É assim, infelizmente, que ele diz que funciona. E com o nosso dinheiro. A imprensa de Mato Grosso tem de rebatê-lo com dureza – a menos que aceite a pecha de corrupção. E a imprensa nacional não pode deixar o assunto passar batido. Quem se calar estará dando um importante sinal sobre a ética que pratica.

 

Nós e os números

Tudo muito bom, tudo muito bem, uma autoridade fala, o jornalista registra. Mas se o erro é flagrante, é preciso registrar o erro também. Não é falta de educação, não é golpismo, não é massacre midiático: é busca de precisão, é oferecer ao consumidor de informação a melhor retribuição possível por aquilo que paga.
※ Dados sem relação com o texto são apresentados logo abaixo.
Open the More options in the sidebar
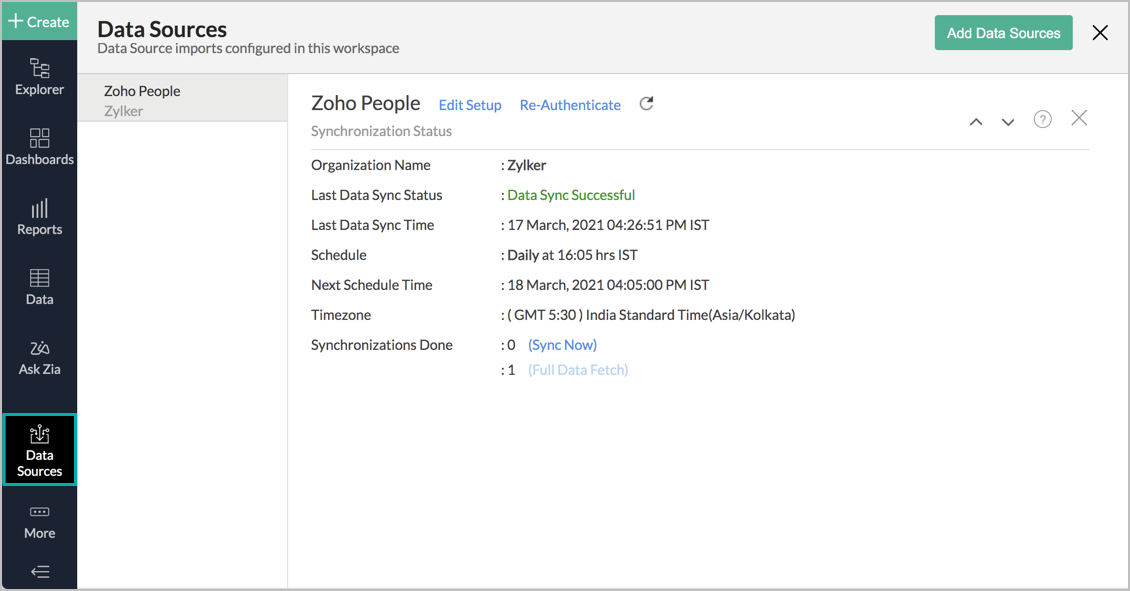The image size is (1130, 591). [x=39, y=521]
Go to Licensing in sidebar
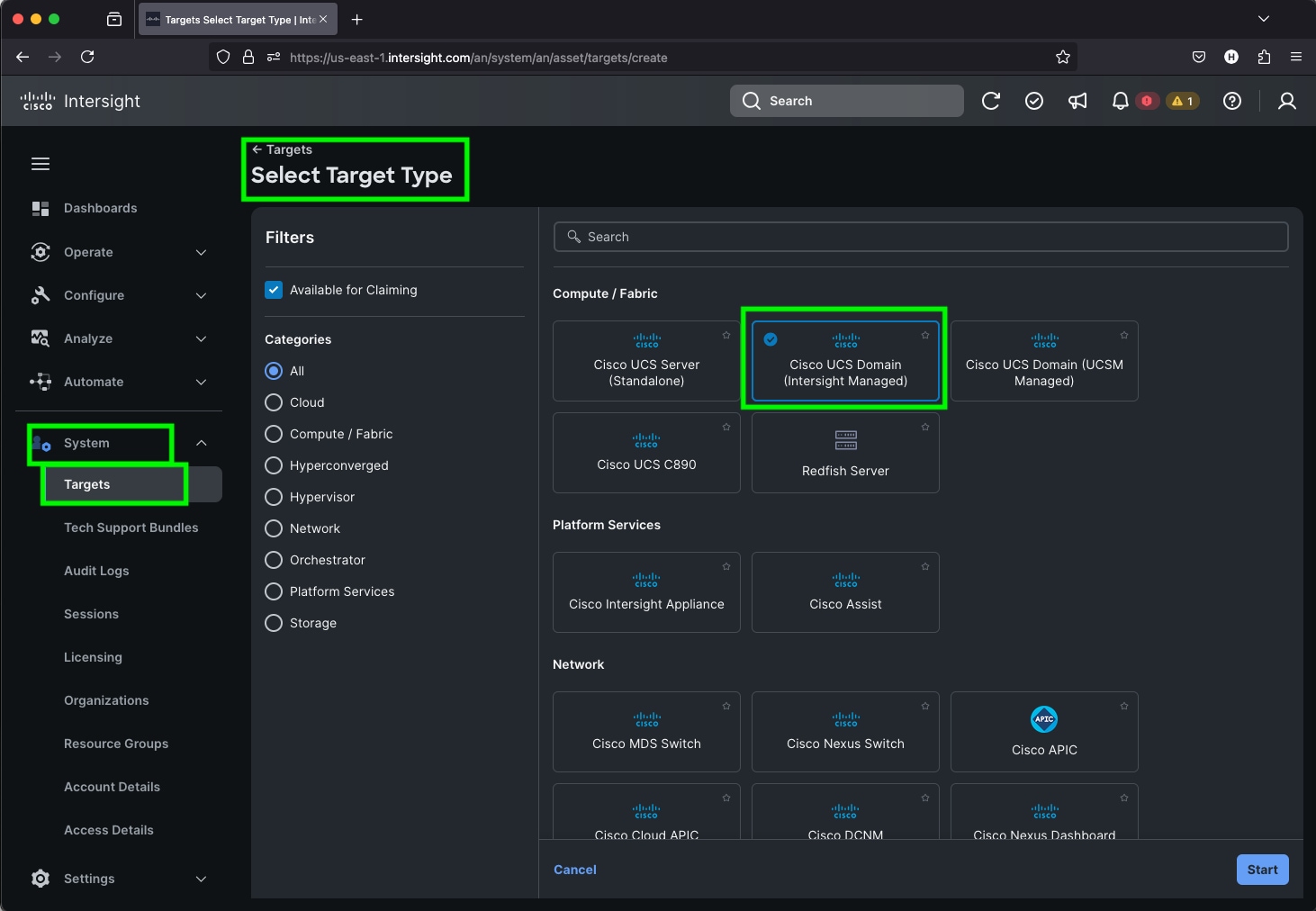 coord(93,657)
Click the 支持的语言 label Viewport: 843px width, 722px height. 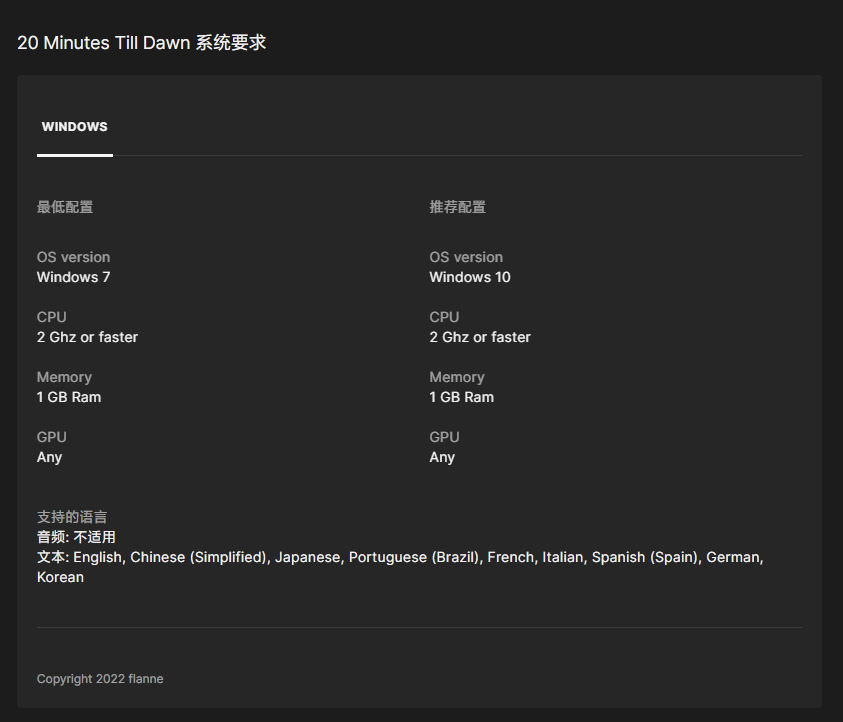click(x=72, y=517)
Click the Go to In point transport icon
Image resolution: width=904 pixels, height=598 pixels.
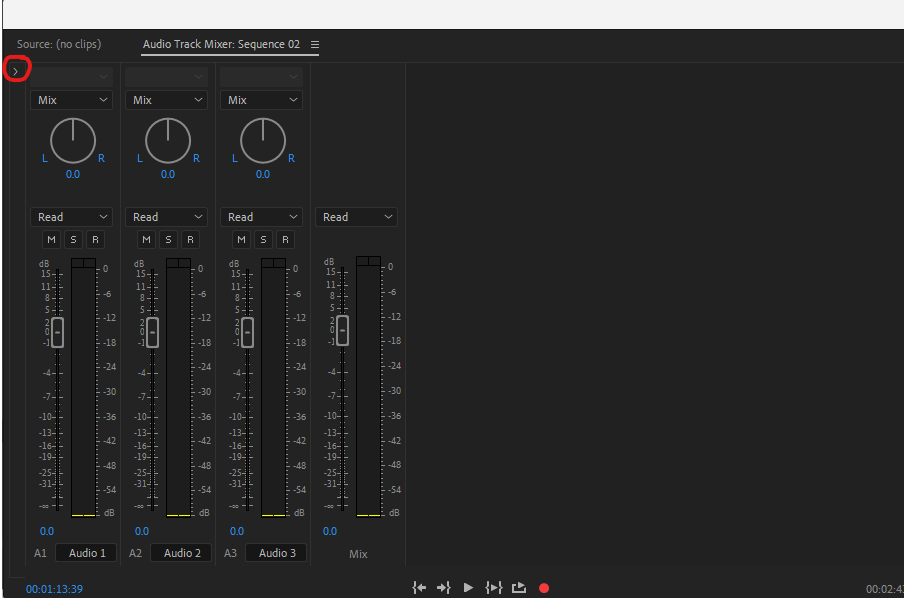tap(419, 588)
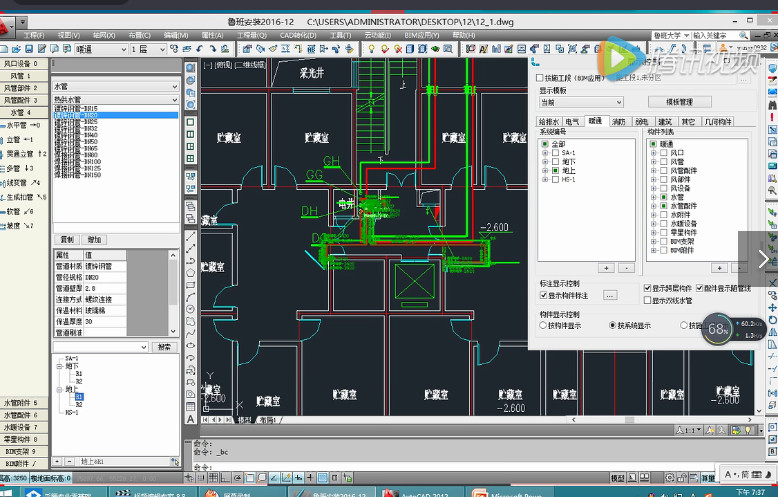
Task: Select 地上 B1 node in floor tree
Action: point(79,397)
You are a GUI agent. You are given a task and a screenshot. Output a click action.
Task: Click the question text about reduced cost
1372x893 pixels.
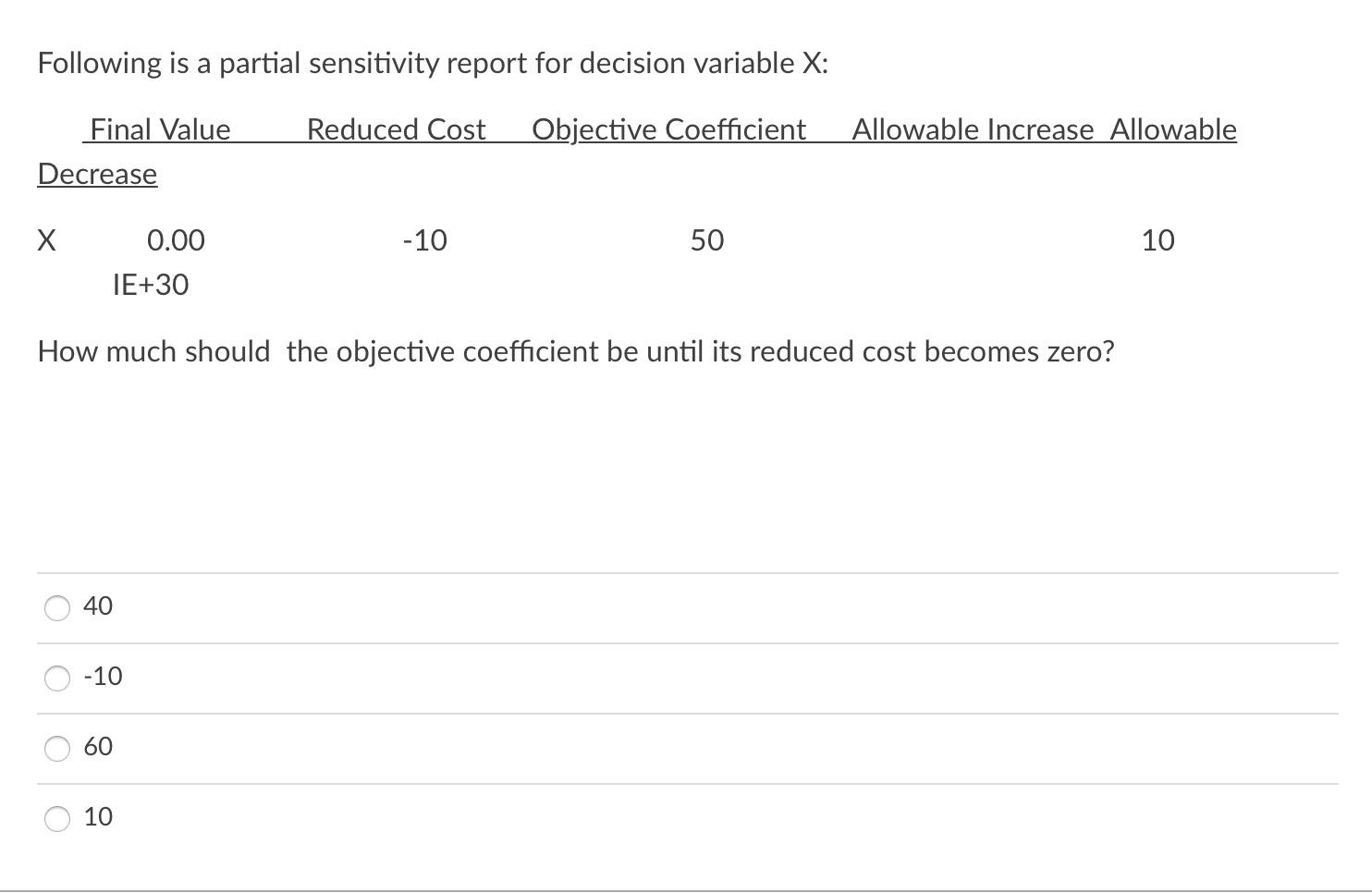(x=575, y=352)
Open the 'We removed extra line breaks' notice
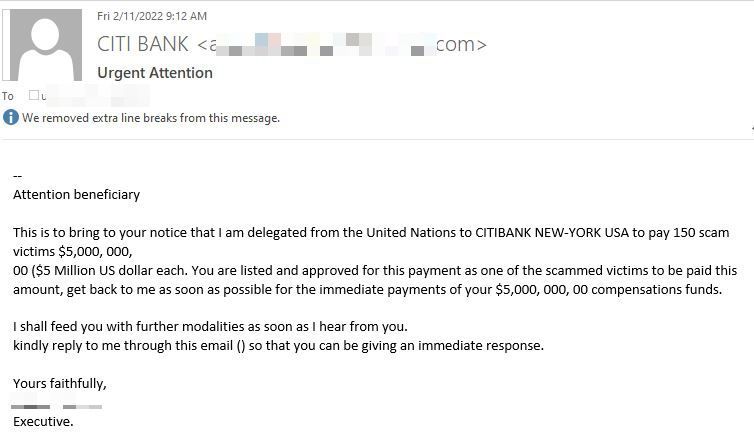The width and height of the screenshot is (754, 438). tap(151, 118)
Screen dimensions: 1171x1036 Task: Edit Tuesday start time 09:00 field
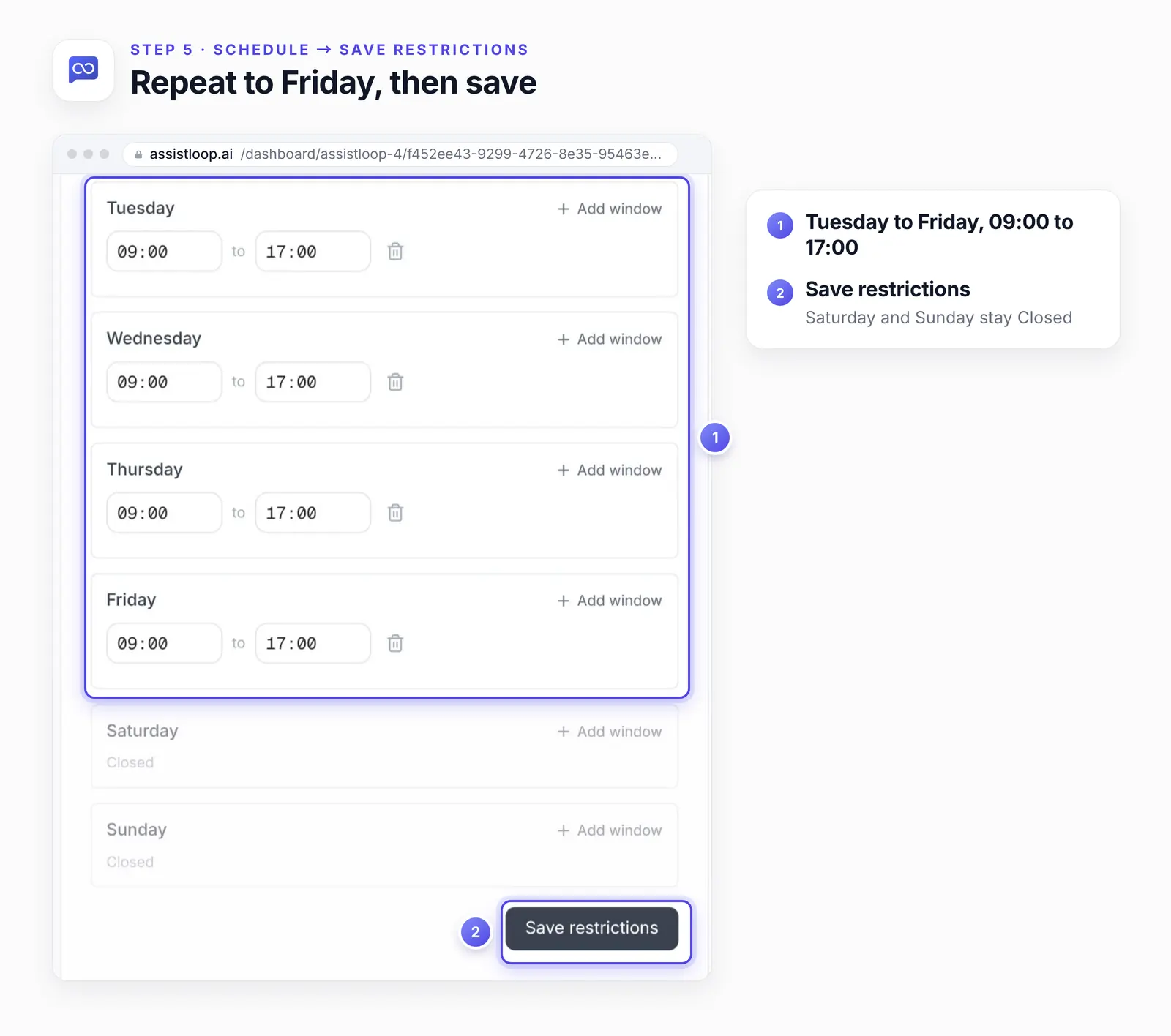pos(164,252)
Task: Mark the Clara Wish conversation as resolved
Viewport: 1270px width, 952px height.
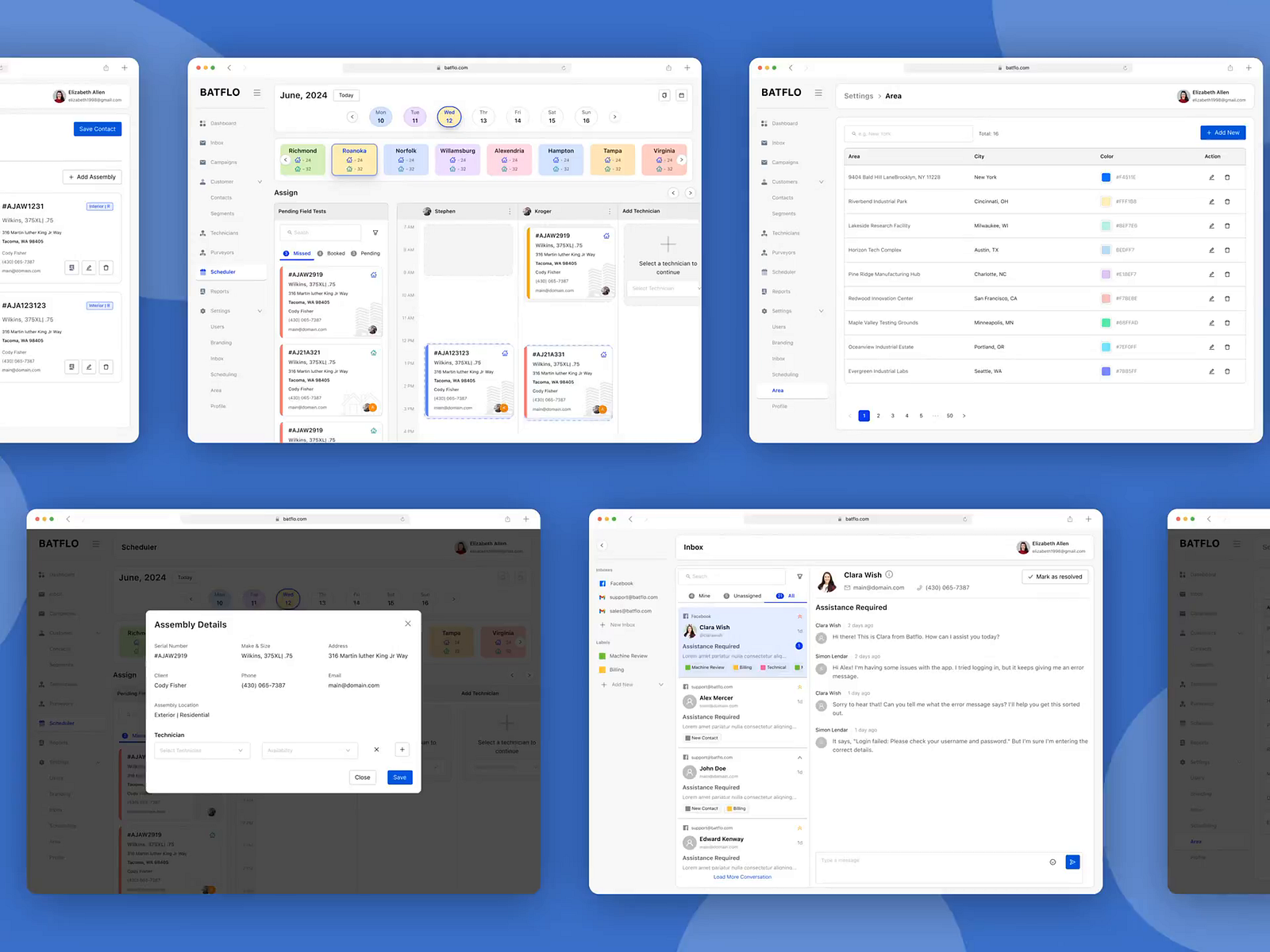Action: (x=1055, y=576)
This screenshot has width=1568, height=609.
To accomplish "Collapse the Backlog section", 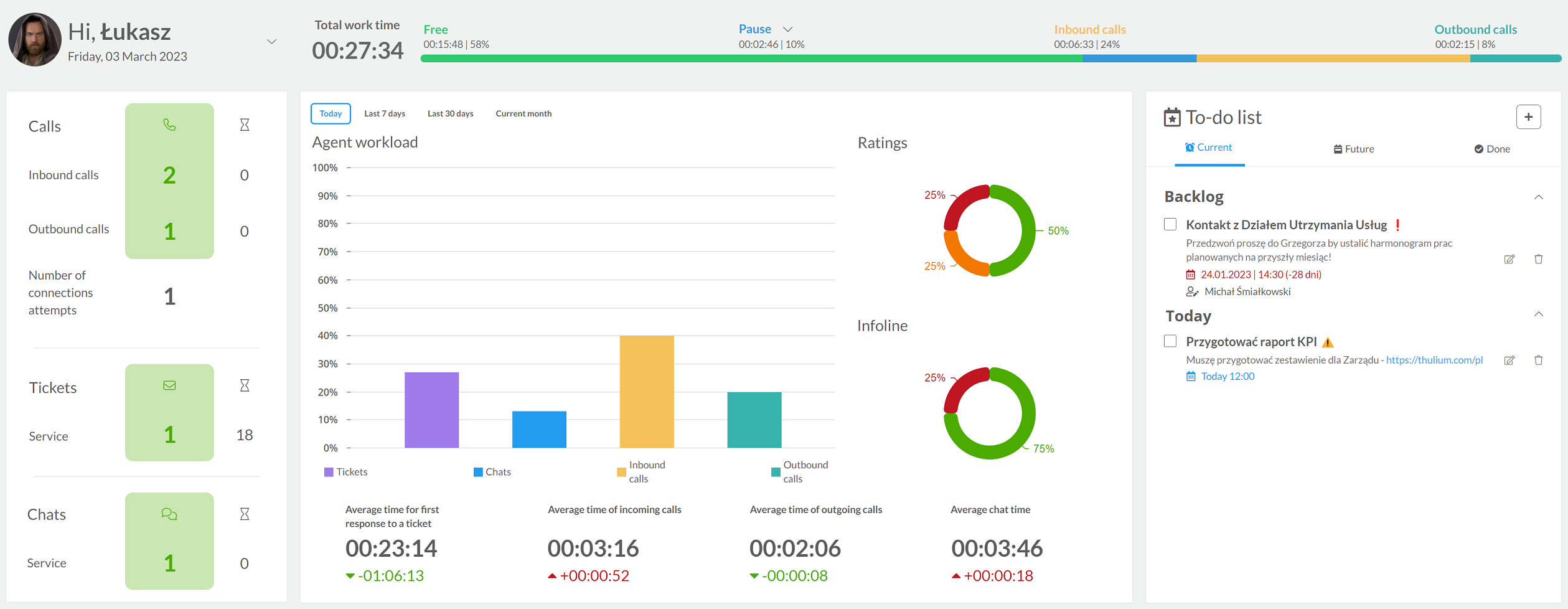I will point(1539,197).
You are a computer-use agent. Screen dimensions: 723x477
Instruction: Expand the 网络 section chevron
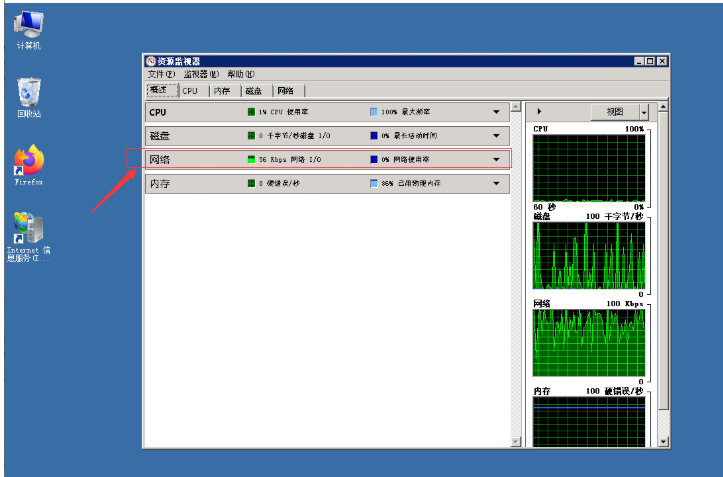pos(496,160)
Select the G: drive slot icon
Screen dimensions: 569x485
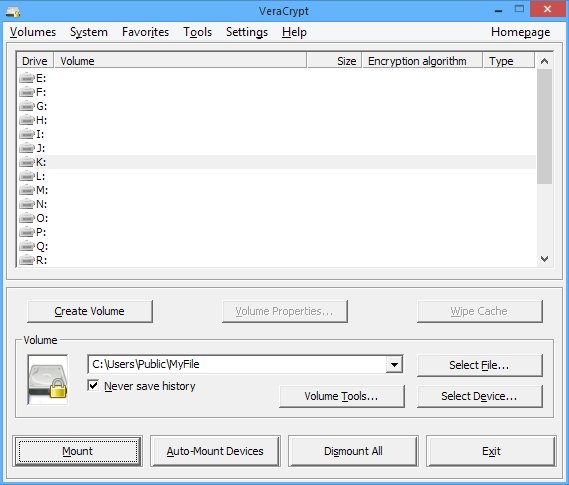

A presidente Dilma disse, segundo o UOL, que os governos petistas (dela e de Lula) multiplicaram por seis o lucro líquido da Petrobras, “que passou de R$ 8,1 bilhões para R$ 23,6 bilhões”. Só que R$ 8,1 bilhões, multiplicado por seis, é R$ 48,6 bilhões, não R$ 23,6 bilhões. Qual o número certo? A presidente errou na conta ou o lucro líquido não foi multiplicado por seis?

 

A hora de quem entende

Chico Santa Rita, um dos grandes especialistas do país em marketing político, que conduziu campanhas de Quércia, Collor (segundo turno, contra Lula), Fleury, André Puccinelli, lança agora seu novo livro: Batalha Final – o marketing político levado às últimas consequências. É o último livro de uma trilogia que começou com Batalhas Eleitorais e Novas Batalhas Eleitorais. Lançamento no dia 28/4, a partir das 19h, na Livraria da Vila – Rua Fradique Coutinho, 915, SP. Os dois primeiros livros da trilogia também estarão à venda, em conjunto, numa caixa.

 

A hora da infância

A boa escritora Heloísa Curado está lançando, num sistema inovador, seu novo livro infantil: Luiza, vem cá, amplamente divulgado na Segunda Bienal do Livro e da Leitura em Brasília. A inovação: Heloísa vende os livros em casa, a R$ 25, mais R$ 6 de frete. Para receber o livro pelo Correio, sem precisar sair de casa, basta ligar para (62) 4091-7861 ou pedir pelo Facebook, e-mail mhncc6@hotmail.com

 

Como…

De um grande jornal, sobre o problema da estiagem em São Paulo:

** “Nível do Sistema Cantareira volta a cair. É o pior em 84 anos”.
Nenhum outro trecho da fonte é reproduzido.